::: 文書セクション :::
外国人観光客に人気が高い日本のお菓子。天創堂では外国人観光客に人気のお菓子を全国各地から発掘し、小売店に卸販売を行っています。日本ではあまり知られていないお菓子でも、インバウンド客に大人気となることも。
奈良県奈良市にある多口製菓が作る「白雪いちごちゃん。」や「ちょこれーと大福」も人気商品の一つ。
販売スタートから徐々に人気が出始め、インバウンド客が月数万人は訪れる大阪の中心部にある店舗で、月200万円以上売り上げたことも。多口製菓のお菓子は、なくてはならない主力商品なのです。
メーカーの魅力的な商品があってこそ事業が成り立っている。だからこそ、弊社代表の粕井は「商品に真摯に向き合うメーカーの想いを理解したうえで、大切に商品を扱っていきたい」と考えています。
そこで今回は弊社代表の粕井が、お菓子作りへのこだわりやメーカーとしての想いなどを、多口製菓常務 多口浩文さんにお聞きしました。
いたずらメールから始まった取引!?現れたのは坊主の社長
ーどんなきっかけで天創堂と取引が始まったんですか?
多口「いたずらメールが粕井さんから来たんだよ(笑)」
粕井「いたずらメールじゃないですよ!(笑)」
ーいたずらメール!どんな内容のメールだったんですか?
多口「ま、それは嘘やけどね(笑)うちの「白雪いちごちゃん。」を扱わせて欲しいってメールをくれたんだよ。実は最初、大手の量販店に商品を置く気は全くなかったんで、断ろうと思っていたんだけどね」
ーそうだったんですね!
多口「メールが送られてきて、その後すぐに電話がかかってきたんだよ。うちの社長が粕井さんの電話に出たんだけど、「どうするかあとはお前に任せる」って言われたんで、とりあえず会って話を聞くことになって。それで粕井さんがうちに初めて来たんだけど…坊主なんだよ!!まるで修行僧だったよ!」
粕井「あの時は丸坊主でしたね(笑)」
::: 項目 :::
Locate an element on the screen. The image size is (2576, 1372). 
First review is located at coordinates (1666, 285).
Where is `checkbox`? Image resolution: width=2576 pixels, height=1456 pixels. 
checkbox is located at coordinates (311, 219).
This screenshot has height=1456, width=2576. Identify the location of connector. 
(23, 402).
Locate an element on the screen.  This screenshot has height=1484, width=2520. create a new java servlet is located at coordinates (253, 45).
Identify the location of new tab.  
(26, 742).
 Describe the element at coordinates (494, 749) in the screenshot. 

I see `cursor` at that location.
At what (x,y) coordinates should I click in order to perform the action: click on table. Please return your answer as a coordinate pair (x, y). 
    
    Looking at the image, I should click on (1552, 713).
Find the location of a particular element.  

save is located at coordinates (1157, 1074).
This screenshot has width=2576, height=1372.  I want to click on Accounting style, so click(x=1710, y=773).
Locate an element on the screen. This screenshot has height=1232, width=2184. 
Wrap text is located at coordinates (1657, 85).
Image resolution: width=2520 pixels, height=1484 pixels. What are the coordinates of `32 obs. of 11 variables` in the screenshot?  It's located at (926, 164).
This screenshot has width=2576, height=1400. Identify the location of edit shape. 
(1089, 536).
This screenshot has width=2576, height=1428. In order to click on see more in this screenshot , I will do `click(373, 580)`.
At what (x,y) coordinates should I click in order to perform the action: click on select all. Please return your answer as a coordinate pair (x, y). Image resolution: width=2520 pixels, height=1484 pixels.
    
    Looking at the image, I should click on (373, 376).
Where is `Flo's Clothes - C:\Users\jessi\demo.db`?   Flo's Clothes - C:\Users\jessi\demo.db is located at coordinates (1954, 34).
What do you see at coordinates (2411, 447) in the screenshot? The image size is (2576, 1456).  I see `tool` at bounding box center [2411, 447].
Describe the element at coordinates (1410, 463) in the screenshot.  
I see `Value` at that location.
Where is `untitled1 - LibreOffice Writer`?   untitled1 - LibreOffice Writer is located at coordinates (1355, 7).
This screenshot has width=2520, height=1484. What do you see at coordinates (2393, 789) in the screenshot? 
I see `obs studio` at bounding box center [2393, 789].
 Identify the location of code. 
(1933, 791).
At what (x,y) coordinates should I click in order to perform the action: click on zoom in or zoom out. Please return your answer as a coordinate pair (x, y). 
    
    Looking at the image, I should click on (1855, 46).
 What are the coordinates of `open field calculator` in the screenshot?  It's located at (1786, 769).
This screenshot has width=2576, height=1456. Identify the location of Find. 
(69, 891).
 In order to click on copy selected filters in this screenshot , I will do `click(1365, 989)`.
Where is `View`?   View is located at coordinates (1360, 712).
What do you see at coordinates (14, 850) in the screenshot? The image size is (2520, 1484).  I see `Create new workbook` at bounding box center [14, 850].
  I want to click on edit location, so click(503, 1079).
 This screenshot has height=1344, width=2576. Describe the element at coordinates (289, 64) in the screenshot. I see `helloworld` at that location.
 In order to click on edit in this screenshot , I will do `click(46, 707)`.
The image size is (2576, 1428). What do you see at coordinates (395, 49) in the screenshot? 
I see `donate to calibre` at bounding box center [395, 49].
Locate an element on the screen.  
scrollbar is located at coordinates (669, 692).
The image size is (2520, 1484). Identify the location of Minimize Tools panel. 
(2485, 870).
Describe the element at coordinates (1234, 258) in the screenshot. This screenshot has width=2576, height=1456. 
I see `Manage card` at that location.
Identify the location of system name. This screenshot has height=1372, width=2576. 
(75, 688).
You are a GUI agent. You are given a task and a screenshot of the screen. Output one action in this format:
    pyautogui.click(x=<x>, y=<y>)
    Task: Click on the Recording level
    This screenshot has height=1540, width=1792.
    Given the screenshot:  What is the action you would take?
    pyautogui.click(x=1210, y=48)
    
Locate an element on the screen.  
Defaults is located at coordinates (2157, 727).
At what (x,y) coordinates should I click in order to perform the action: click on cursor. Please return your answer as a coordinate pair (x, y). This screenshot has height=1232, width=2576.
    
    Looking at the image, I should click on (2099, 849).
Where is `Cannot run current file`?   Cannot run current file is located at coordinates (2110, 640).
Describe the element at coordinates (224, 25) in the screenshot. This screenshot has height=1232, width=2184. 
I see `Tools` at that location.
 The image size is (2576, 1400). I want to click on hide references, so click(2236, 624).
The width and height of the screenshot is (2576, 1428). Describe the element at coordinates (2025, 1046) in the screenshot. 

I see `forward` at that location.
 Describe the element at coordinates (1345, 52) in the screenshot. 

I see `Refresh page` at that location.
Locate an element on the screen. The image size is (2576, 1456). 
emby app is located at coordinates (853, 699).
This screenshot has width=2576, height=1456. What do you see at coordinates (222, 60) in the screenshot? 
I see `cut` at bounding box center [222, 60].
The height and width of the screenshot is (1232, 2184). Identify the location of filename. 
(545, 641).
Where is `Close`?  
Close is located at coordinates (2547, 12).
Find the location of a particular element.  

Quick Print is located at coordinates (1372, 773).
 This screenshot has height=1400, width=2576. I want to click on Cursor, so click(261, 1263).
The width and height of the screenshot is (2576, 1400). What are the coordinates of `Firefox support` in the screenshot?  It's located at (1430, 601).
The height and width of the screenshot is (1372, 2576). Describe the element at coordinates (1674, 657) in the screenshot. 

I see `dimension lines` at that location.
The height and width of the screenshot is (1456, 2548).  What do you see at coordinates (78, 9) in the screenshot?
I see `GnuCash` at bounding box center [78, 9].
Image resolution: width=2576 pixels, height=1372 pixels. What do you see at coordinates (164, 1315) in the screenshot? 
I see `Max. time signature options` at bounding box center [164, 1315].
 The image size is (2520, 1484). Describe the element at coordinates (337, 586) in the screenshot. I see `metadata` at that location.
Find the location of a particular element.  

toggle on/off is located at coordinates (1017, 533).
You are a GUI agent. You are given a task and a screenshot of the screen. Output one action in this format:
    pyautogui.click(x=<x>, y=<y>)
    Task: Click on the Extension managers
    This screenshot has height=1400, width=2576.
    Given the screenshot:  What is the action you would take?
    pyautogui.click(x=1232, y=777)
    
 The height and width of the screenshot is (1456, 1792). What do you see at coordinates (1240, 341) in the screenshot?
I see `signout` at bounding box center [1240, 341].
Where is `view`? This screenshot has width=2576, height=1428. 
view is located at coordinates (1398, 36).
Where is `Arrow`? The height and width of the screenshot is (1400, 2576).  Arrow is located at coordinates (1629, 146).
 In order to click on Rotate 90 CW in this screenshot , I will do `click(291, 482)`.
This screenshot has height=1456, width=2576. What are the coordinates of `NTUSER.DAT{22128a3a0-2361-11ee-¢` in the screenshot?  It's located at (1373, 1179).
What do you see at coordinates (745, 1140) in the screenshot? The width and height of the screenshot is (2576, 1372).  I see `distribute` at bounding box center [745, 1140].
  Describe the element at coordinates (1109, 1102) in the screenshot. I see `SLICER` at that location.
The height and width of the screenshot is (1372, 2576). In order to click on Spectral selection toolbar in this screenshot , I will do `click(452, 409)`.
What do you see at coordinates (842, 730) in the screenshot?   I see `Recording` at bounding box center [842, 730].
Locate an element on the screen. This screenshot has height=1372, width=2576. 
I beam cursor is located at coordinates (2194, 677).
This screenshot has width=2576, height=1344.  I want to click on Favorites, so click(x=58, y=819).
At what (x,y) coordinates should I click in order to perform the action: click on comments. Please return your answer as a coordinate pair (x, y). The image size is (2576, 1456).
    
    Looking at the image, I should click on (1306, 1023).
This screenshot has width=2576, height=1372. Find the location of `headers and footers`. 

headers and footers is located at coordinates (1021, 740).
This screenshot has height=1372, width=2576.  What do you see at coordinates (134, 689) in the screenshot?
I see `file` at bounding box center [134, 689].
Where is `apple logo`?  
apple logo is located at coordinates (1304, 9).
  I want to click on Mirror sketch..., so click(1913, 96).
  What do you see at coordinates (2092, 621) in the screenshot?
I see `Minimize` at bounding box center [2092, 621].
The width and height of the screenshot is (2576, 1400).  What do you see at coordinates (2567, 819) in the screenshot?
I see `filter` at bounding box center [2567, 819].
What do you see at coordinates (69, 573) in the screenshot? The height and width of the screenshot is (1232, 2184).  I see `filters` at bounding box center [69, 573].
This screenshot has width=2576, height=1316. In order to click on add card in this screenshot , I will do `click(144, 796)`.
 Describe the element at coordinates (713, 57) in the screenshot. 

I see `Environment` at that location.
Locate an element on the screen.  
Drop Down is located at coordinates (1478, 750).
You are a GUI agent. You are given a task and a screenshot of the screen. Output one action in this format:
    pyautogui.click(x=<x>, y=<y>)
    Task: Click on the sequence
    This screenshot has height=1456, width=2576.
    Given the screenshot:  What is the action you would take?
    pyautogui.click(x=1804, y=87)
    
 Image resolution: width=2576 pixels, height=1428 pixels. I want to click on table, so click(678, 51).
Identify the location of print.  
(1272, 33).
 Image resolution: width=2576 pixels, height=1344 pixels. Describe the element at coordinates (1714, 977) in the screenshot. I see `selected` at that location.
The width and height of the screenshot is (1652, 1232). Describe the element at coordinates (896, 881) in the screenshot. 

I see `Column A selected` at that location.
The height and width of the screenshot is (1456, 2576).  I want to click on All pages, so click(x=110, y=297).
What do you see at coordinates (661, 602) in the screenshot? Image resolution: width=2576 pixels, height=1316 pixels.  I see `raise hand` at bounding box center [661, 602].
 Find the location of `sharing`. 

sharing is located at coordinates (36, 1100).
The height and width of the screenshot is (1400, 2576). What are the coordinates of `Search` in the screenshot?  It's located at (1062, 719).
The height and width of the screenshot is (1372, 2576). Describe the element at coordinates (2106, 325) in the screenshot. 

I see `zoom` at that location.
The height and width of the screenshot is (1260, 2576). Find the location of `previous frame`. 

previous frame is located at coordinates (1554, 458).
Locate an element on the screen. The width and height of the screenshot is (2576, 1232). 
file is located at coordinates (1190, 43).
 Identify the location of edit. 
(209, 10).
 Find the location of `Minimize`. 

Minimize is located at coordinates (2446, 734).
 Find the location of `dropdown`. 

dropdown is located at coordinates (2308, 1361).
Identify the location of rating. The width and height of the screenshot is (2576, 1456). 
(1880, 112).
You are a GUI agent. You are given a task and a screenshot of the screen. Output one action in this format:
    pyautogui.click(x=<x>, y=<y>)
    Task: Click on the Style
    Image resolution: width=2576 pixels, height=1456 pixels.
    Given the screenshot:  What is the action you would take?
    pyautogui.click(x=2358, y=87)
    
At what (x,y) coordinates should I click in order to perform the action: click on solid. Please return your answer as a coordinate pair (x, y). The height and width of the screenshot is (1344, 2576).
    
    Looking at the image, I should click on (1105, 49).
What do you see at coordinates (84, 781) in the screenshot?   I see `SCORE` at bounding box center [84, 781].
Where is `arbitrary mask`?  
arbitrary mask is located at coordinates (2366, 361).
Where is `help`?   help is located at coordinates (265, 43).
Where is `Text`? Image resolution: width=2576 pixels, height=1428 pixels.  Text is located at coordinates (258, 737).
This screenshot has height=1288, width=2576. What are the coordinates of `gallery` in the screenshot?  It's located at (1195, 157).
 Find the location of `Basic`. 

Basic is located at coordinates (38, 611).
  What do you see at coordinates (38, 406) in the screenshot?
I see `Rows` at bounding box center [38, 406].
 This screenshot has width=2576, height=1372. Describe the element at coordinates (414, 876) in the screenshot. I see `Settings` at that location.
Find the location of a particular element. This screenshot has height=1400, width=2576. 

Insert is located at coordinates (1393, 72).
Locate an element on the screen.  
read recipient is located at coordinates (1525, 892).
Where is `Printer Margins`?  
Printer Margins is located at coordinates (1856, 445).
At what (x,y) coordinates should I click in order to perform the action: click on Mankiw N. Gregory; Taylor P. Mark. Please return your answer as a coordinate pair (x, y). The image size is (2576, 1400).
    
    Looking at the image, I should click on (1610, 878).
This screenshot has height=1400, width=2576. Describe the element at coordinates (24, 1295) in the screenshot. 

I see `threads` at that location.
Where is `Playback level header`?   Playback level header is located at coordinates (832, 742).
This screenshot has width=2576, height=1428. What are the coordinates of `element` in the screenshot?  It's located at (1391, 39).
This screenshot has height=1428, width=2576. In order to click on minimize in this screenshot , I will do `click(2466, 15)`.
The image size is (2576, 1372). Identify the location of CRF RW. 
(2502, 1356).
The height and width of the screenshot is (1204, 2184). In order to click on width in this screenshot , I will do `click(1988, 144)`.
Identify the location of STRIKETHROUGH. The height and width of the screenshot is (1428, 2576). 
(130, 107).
:::
| 目標 |
1. 多口製菓へのインタビューの「多口「いたずらメールが粕井さんから来たんだよ(笑)」」から「ろうと思っていたんだけどね」」まで（両端を含む）を、「いたずらメール」を「迷惑メール」に置き換えて書き直してもらえますか？
2. 多口製菓へのインタビューの続きを、最後の文の後から書いてもらえますか？
これらの行は、上の多口製菓へのインタビューとは別の資料です。

| 課題への回答 |
1.
多口「迷惑メールが粕井さんから来たんだよ(笑)」
粕井「迷惑メールじゃないですよ!(笑)」
ー迷惑メール!どんな内容のメールだったんですか?
多口「ま、それは嘘やけどね(笑)うちの「白雪いちごちゃん。」を扱わせて欲しいってメールをくれたんだよ。実は最初、大手の量販店に商品を置く気は全くなかったんで、断ろうと思っていたんだけどね」

2.
ー坊主頭はびっくりしますよね…
多口「さらに会ってびっくりしたのが、若い!メールだと何歳かわからないじゃない。しかもスーツじゃなくて…」
粕井「当時はビリケンさんのポロシャツを着て営業していました(笑)」
多口「ビリケンさんのライセンス事業もやってるんでって言われて。なるほどな、と」
ー天創堂の卸先は大手の量販店。敬遠されていたのに、なぜ天創堂と取引しようと思っていただけたのでしょうか?
多口「とにかく熱心だったんよ。もう、その一言に尽きるんじゃない?「インバウンド客向けにうちのお菓子を売りたい」って言われたけど、その当時はそこまで売りげが上がると想定してなかったから。やっぱり粕井さんの熱心さが決め手だったと思うなぁ」
初めての取引から共に歩んできた道、そしてこれからの道
ー取引が始まってからはどのように進んでいったのでしょうか?
多口「最初の頃は伝票がないとか、何だかんだで2日に1回ぐらい天創堂のパートの人が電話してくるんだよ。まいったなぁ(笑)」
粕井「うちも卸事業自体、初めてで。「判取?帳合?」と卸の専門用語を調べながら手探りでやっていたんです。その節は大変失礼いたしました!」
ー広い心で天創堂を見守ってくださっていたんですね
多口「(笑)けど、そのうち一気に販路が増えて。天創堂のスタッフさんが東京の新宿や銀座とか、色んな店舗を開拓してくれたから。うちの商品の売り上げもかなり上がったね」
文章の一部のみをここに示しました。